Graciela Verzino, especialista en Prosopis

EXPERIENCIAS Ingeniera Agrónoma recibida en la Universidad Nacional de Córdoba, nos cuenta cómo fue trabajar en el Banco Nacional de Germoplasma de Prosopis, creado en 1985.

Graciela Verzino. Foto: gentileza de Graciela Verzino

En 1988, la vida me trajo nuevamente a la Universidad Nacional de Córdoba, en la que me había recibido de ingeniera agrónoma, diez años atrás.

Allí, me acerqué a un grupo multidisciplinario, dirigido por el Ing. Ola Ulf Karlin, abocado al estudio y la conservación de una especie emblemática de la Argentina: el algarrobo, y todas las especies del género Prosopis (actualmente Neltuma), tales como caldén, ñandubay e itín. Pronto me integré al equipo del Banco Nacional de Germoplasma de Prosopis, creado en 1985.

El Banco tenía, entre otras funciones, la de conservar la variabilidad genética de especies consideradas prioritarias del género Prosopis, así como conocer la distribución, caracterizar las poblaciones y recolectar, procesar y proveer semilla de alta calidad fisiológica y genética.

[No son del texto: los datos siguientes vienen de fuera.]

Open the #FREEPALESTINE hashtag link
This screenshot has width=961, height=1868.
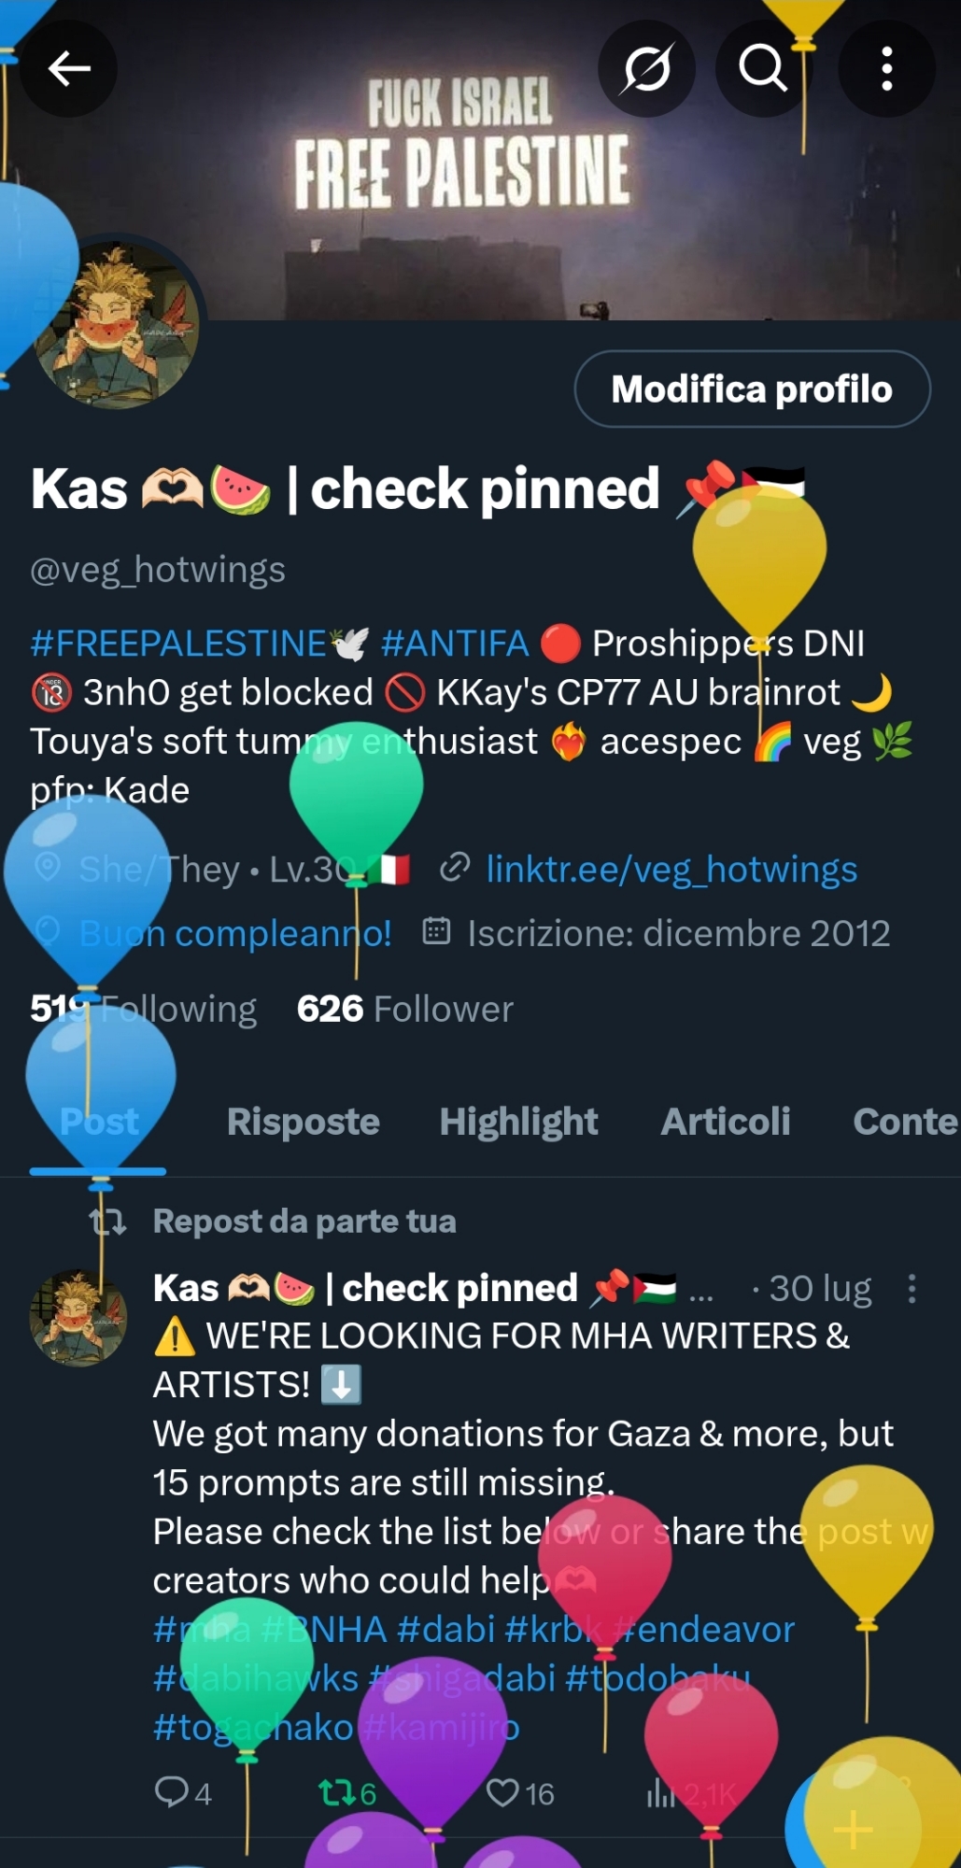click(x=178, y=644)
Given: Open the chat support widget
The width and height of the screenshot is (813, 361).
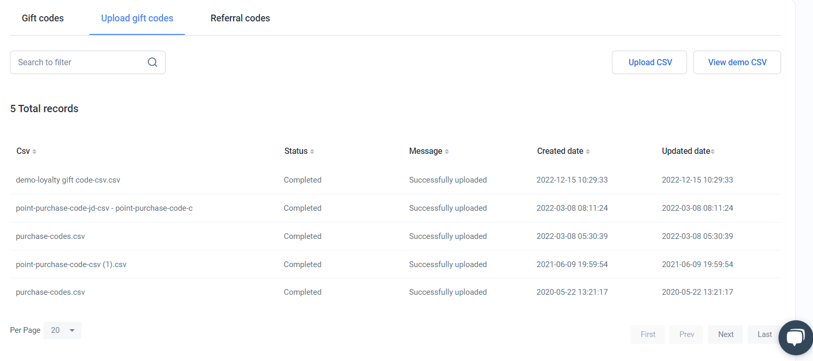Looking at the screenshot, I should pos(795,338).
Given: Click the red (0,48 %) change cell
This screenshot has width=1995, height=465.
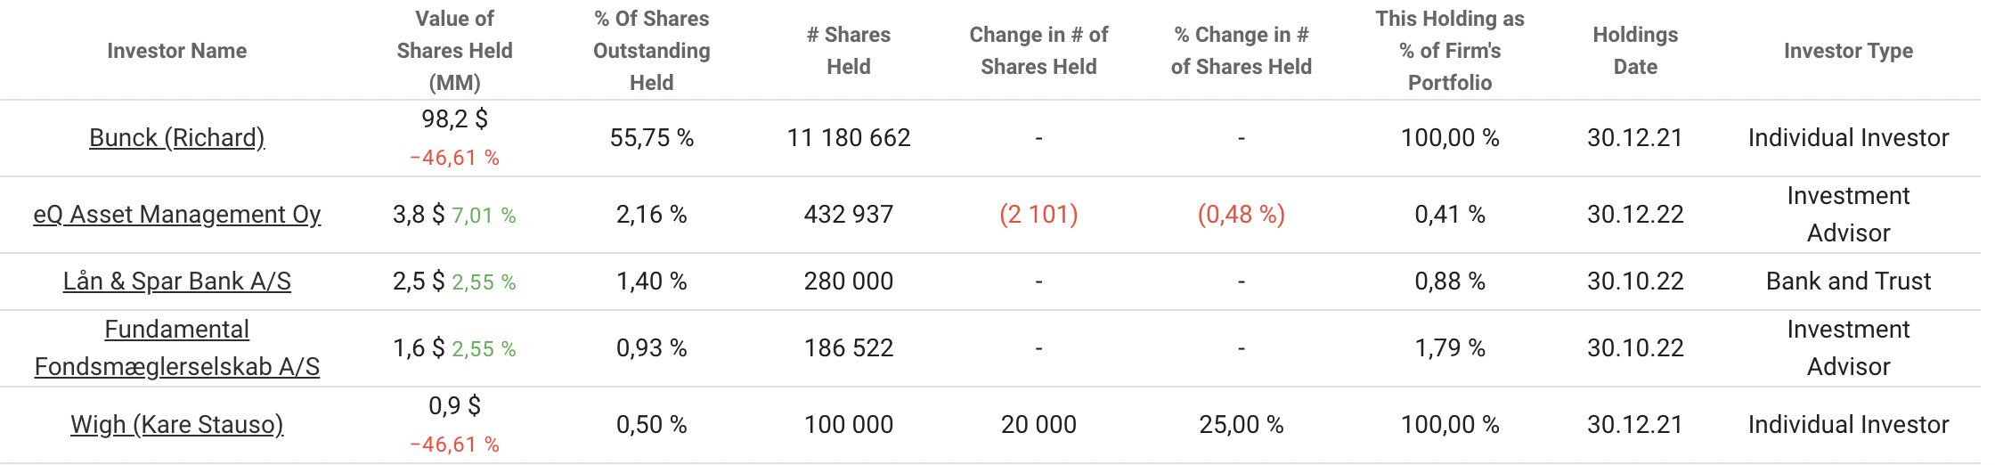Looking at the screenshot, I should pyautogui.click(x=1241, y=215).
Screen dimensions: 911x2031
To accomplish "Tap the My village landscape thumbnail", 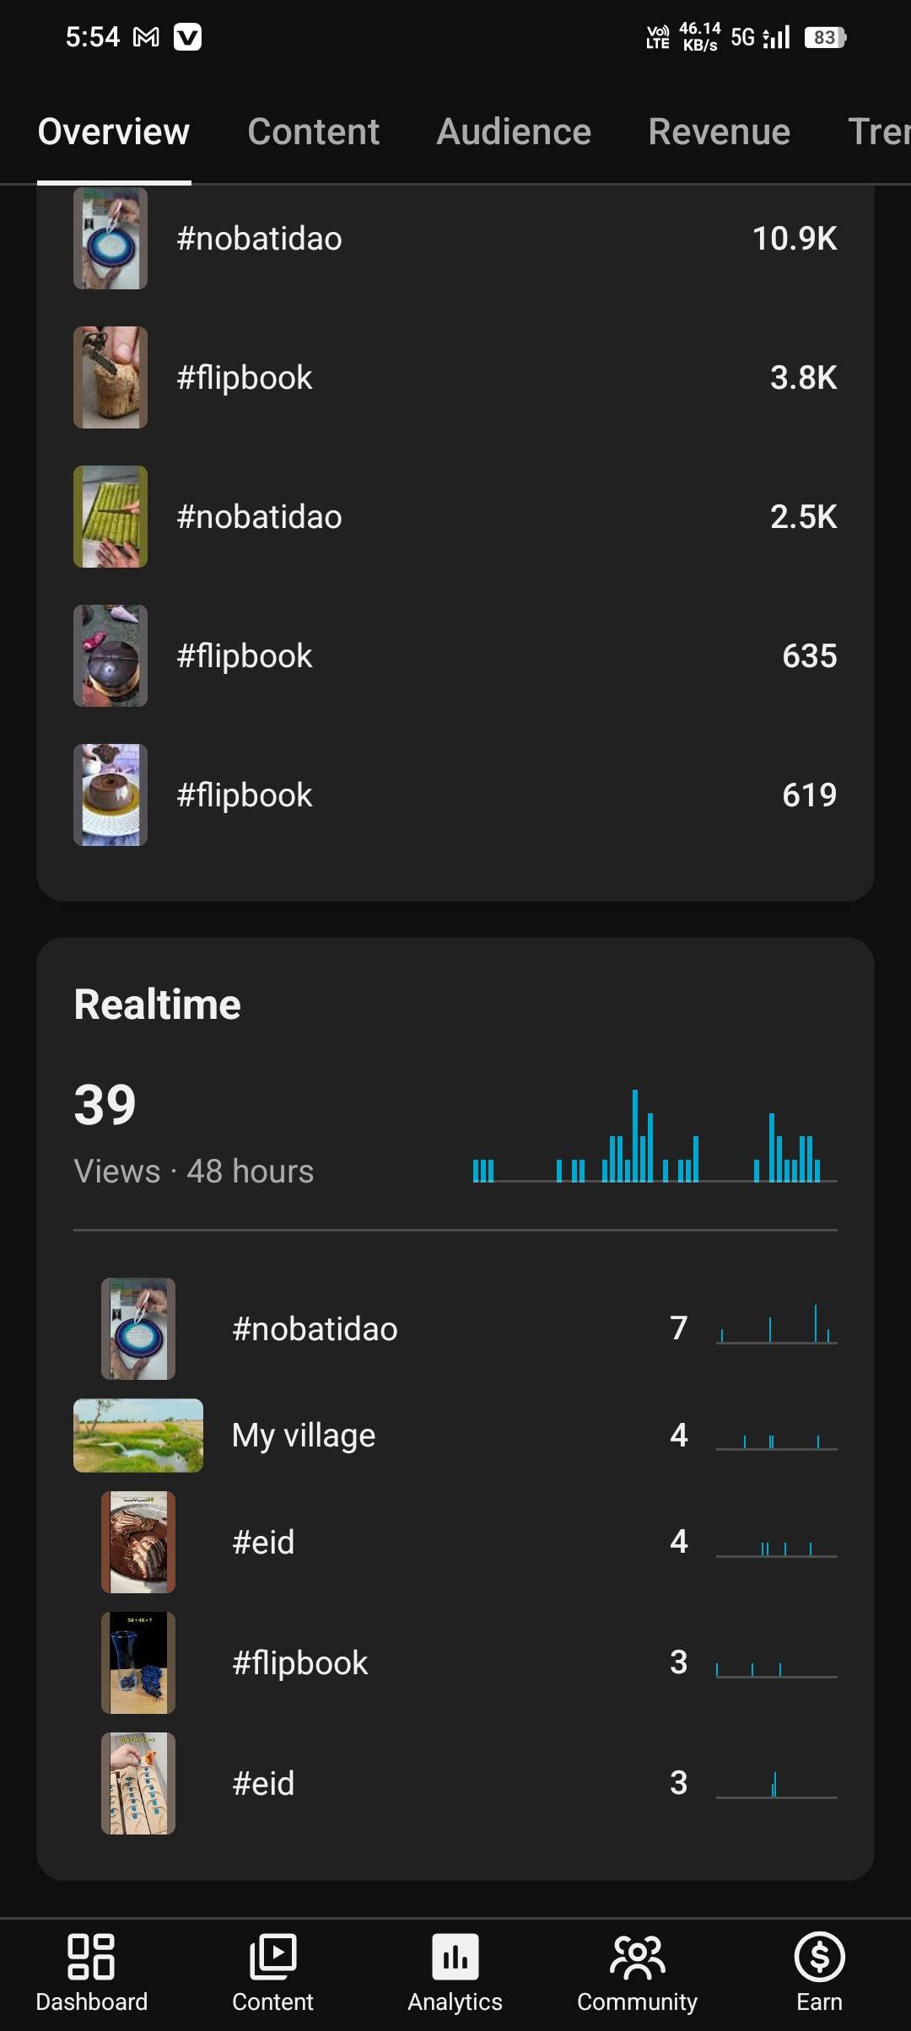I will (x=138, y=1436).
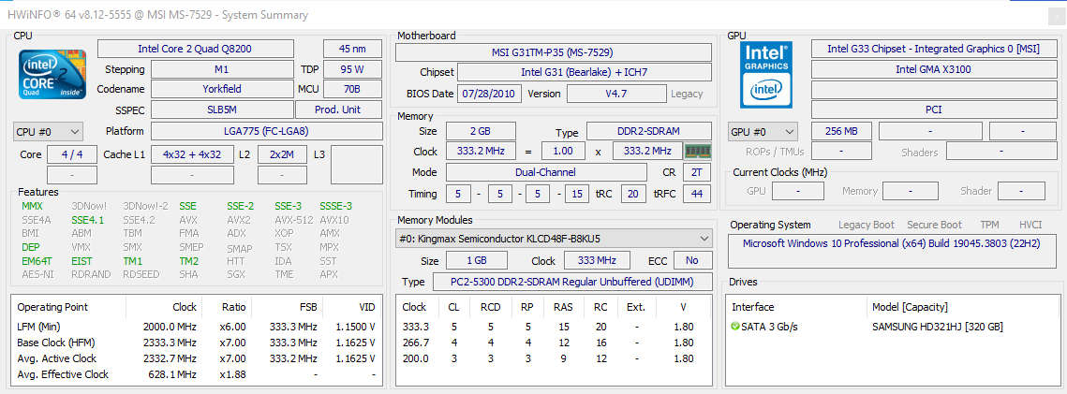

Para cumplir esos objetivos, recorrimos miles de kilómetros en viajes de exploración y cosecha de frutos, desde La Pampa hasta Salta, desde Mendoza hasta el Chaco. Así, conocí los parajes más distantes y bellos, como también, las situaciones sociales más marginales, y las más dignas.

Todos los árboles cosechados se describían y georreferenciaban, se herborizaba su follaje, los frutos se trillaban para obtener semilla limpia. Cada muestra se analizaba en su calidad y se almacenaba.

De esta manera, el Banco Nacional de Germoplasma de Prosopis, que coordiné desde 1990 hasta 2017, en que me jubilé, se constituyó en el primer reservorio de semilla certificada de algarrobo a nivel nacional, y el más importante proveedor de germoplasma para la producción en viveros, investigación y educación.

Graciela Verzino (71), ingeniera agrónoma.